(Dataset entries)
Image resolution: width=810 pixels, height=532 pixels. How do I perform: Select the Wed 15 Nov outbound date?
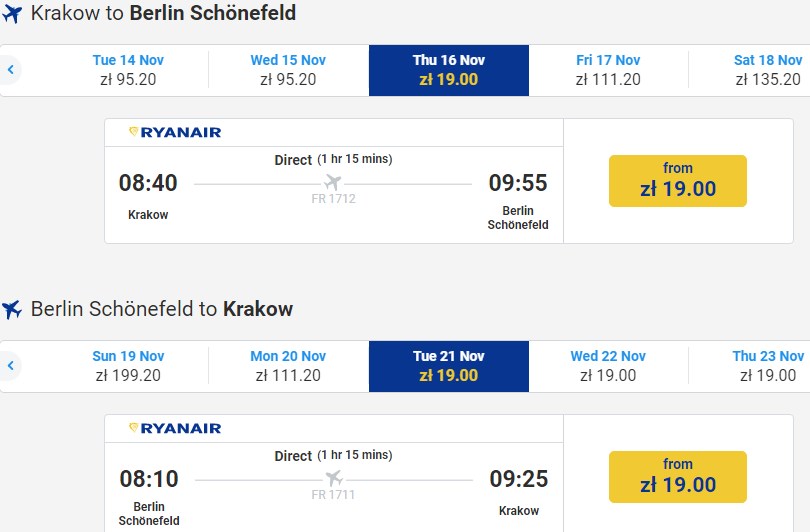[288, 70]
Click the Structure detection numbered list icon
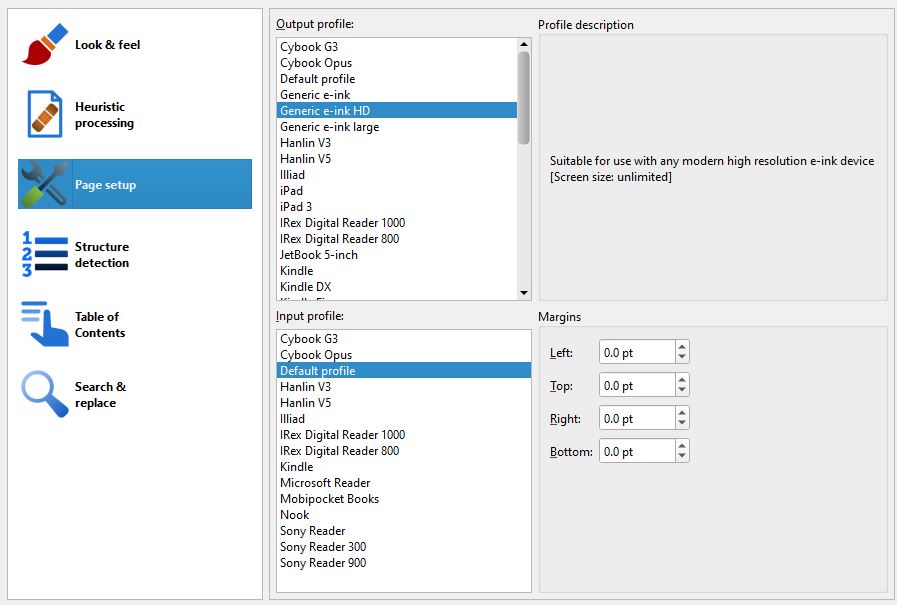This screenshot has width=897, height=605. point(45,254)
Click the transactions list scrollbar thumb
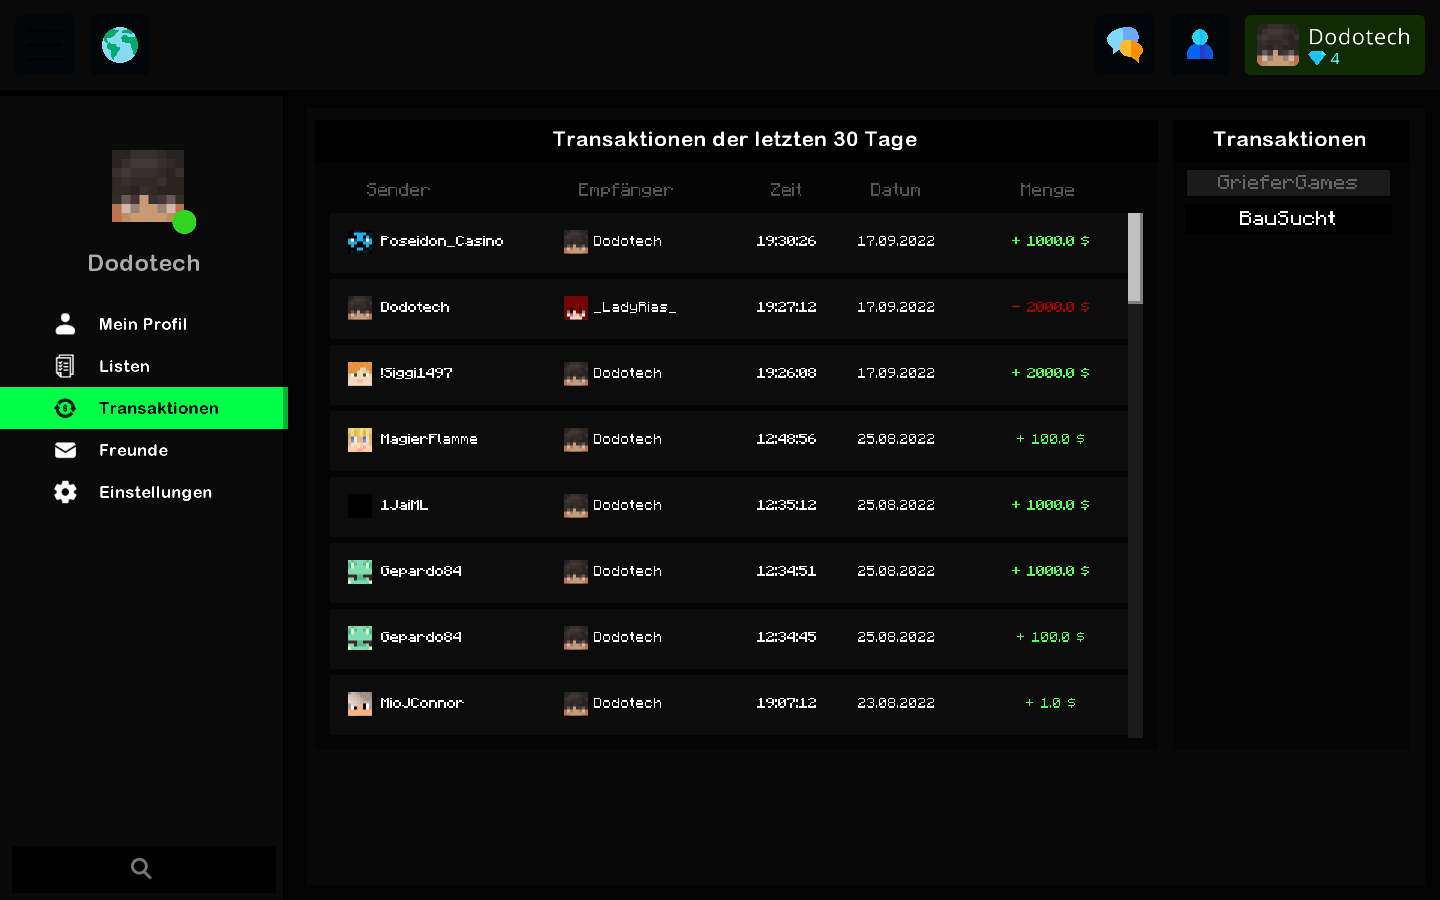The width and height of the screenshot is (1440, 900). (1135, 258)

PROMPT >> In the records above, find the line containing "Click the Structure" and restate it and every line after it word for word, all pictures excluded.

PROBLEM SOLUTION >>
Click the Structure detection numbered list icon
This screenshot has width=897, height=605. point(45,254)
Click the transactions list scrollbar thumb
The width and height of the screenshot is (1440, 900). (1135, 258)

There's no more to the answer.